PROVIDED TEXT ->
--------------------
Thursday, May 18, 2017

ACO Parables: Q&A with guitarist Sharon Isbin

Sharon Isbin is a multiple GRAMMY Award-winning classical guitarist, hailed as “the preeminent guitarist of our time” by Boston Magazine and “The Monet of the classical guitar ... a master colorist” by Atlanta Journal. She has appeared as soloist with over 170 orchestras and in many of the world’s finest concert halls, created and served as artistic director/soloist of several esteemed festivals, and has been profiled on television throughout the world, including CBS Sunday Morning and A&E. Among other career highlights, she performed in concert at the White House for President and Mrs. Obama in November 2009, and was the only classical artist to perform in the 2010 GRAMMY Awards. Her latest recording, Alma Espanola with opera star Isabel Leonard, will be released this July. The all-Spanish album is the first of it’s kind in 40 years and includes twelve world premiere arrangements by Sharon.

Sharon is credited with expanding the guitar repertoire with some of the finest new works of the century. She has commissioned and premiered more concerti than any other guitarist, as well as numerous solo and chamber works. Among these commissioned works is John Corigliano's Troubadours, which the Academy Award-winning composer wrote for Sharon in 1992/93.

Sharon was kind enough to speak with us about her upcoming performance of Troubadours with American Composers Orchestra and conductor Rossen Milanov at ACO Parables –Tuesday, May 23, 2017, 8pm at Symphony Space.

Classical guitarist Sharon Isbin

American Composers Orchestra: John Corigliano has said that when you first approached him about writing a guitar concerto, he was “decidedly lukewarm about the idea.” Most performers would have shied away at the first sign of “lukewarmness” from a composer. Why was it important for you to be persistent, and what did it take to eventually convince Corigliano to write Troubadours?

Sharon Isbin: When I first met John, he had little knowledge of classical guitar, its technique, repertoire or capabilities. We met by chance at a New Year’s Eve party in New York, and two weeks later, ran into each other standing in line at the post office. It was a long line. So we chatted, and I asked if he would consider writing a guitar concerto for me. He said, “what an interesting idea, please call me about it.” I did, he again expressed interest, but said he was really busy and to call him in a year. Next year, it was the same story. Undaunted – because I loved his music and believed he would write a beautiful concerto – I pursued this annual ritual for eight years. Finally, I asked his publisher at G. Schirmer, Mary Lou Humphrey, how could I convince him? She suggested I propose an unusual programmatic concept. I woke up the next morning thinking about the colorful and romantic tradition of the 13th century French troubadours, and wrote John a letter suggesting the idea. He loved it because it wasn’t Spanish, no one had ever written a guitar concerto based on this period of history, and it offered him a rich artistic tapestry to explore.
--------------------
SUPPLIED MATERIAL ->
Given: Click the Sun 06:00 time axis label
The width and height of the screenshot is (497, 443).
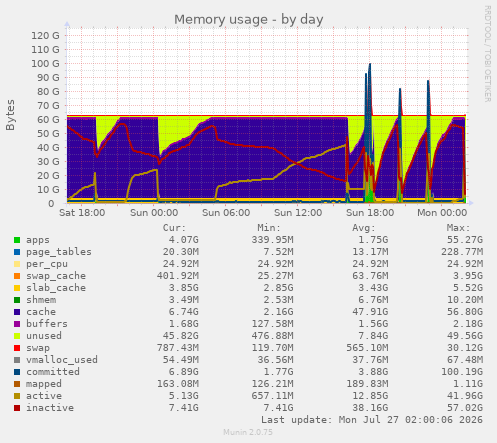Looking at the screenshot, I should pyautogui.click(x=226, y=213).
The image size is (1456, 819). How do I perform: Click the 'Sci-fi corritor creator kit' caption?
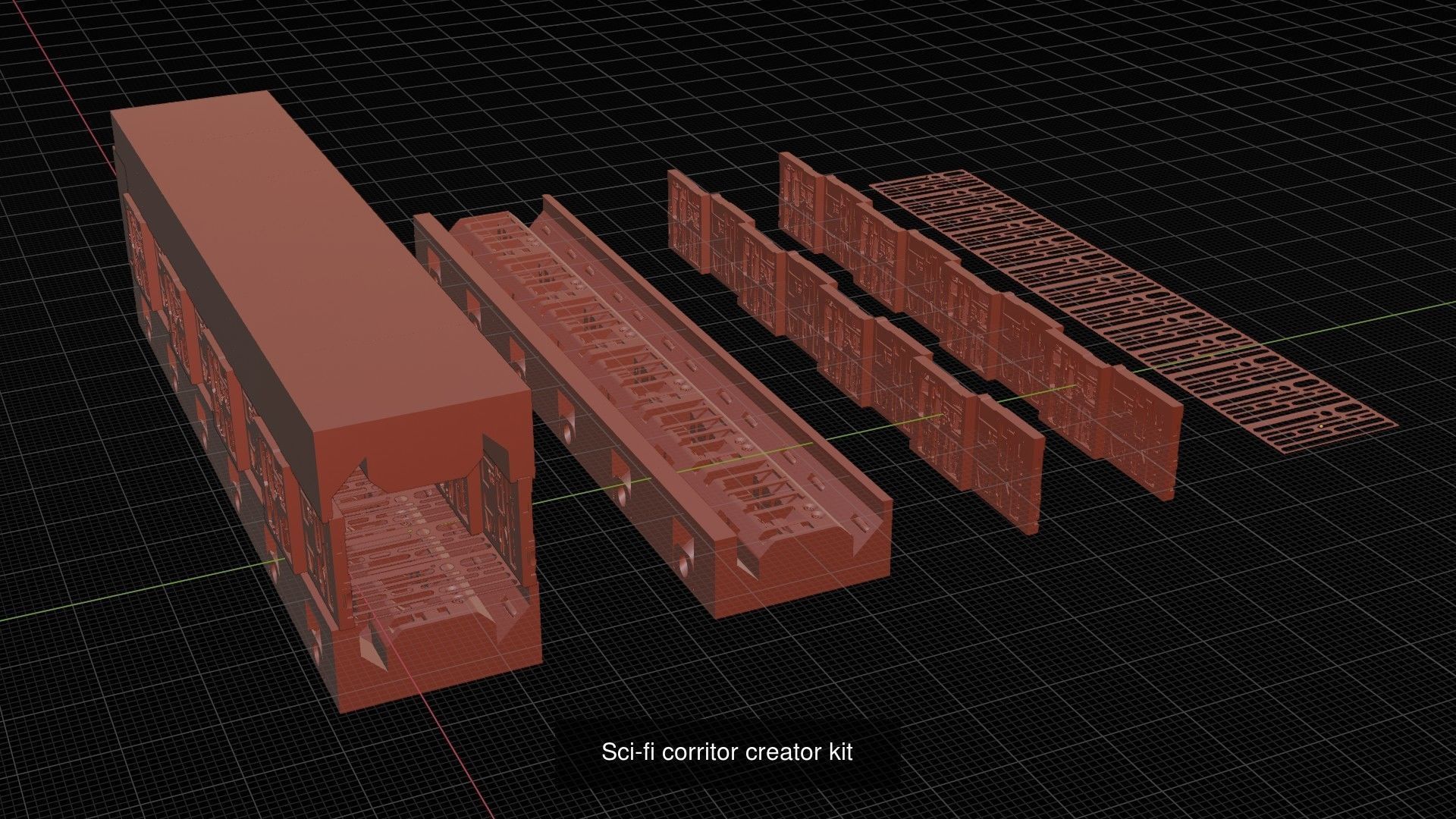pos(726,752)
--------------------
REQUESTS ->
a – Please rewrite the records from the line holding "The image size" through the end of the records, inclusive, with their requests, adding 69 to every coordinate in the answers. Leave the pictures out.
b – Proceed with the Sharon Isbin interview from the point where it stops.
The records are unrelated to the interview with Sharon Isbin.

THE RESPONSES ->
a –
The image size is (1456, 819). How do I perform: Click the 'Sci-fi corritor creator kit' caption?
pos(795,821)

b –
ACO: What makes Troubadours different than the other concertos in your repertoire? Corigliano mentions that its type of virtuosity is different than his other concertos. Can you talk a little bit about the virtuosity asked of you?

SI: Shortly after ghostly sonic evocations of time travel to the past that begin the concerto, I play the longest fastest scale I’ve ever encountered. Following that, I land in the 12th century playing a sensuous, lyrical song inspired by a fragment of  “A Chantar” penned by a famous female troubadour composer, the Countess Beatriz de Dia. The journey becomes ever more colorful, including rhythmically improvisatory musical interactions with an offstage dance band, and finally a return to the theme cast at the end in a sad minor key to evoke the loss of innocence, and in the case of the once celebrated troubadours, persecution, exile and death.

ACO: You have commissioned and premiered more concerti than any other guitarist, as well as numerous solo and chamber works. Why has it been important for you to bring new repertoire for classical guitar into the world? What do you most enjoy about the process of commissioning and premiering a new work?

SI: I love the creative process of working with a brilliant composer like John, and nurturing the music to life. It’s challenging, unpredictable, sometimes torturous, but ultimately exhilarating and fulfilling! More importantly, it builds the guitar literature and leaves behind a valuable musical legacy for others to perform and enjoy.

ACO: What are you looking forward to about the performance of Troubadours with ACO and conductor Rossen Milanov?

I look forward to performing with the outstanding conductor and orchestra for the first time, and sharing with them and the audience this beautiful, evocative work. For those who like to come prepared, you can listen in advance here.

And to learn more about my collaboration with John Corigliano and other composers, enjoy the documentary Sharon Isbin: Troubadour, which has aired throughout the U.S. on PBS and which won the 2015 ASCAP Television Broadcast Award.

Sharon will perform Troubadours with American Composers Orchestra and conductor Rossen Milanov at ACO Parables –Tuesday, May 23, 2017, 8pm at Symphony Space. (Use discount code ACO15 at checkout to save 15%.)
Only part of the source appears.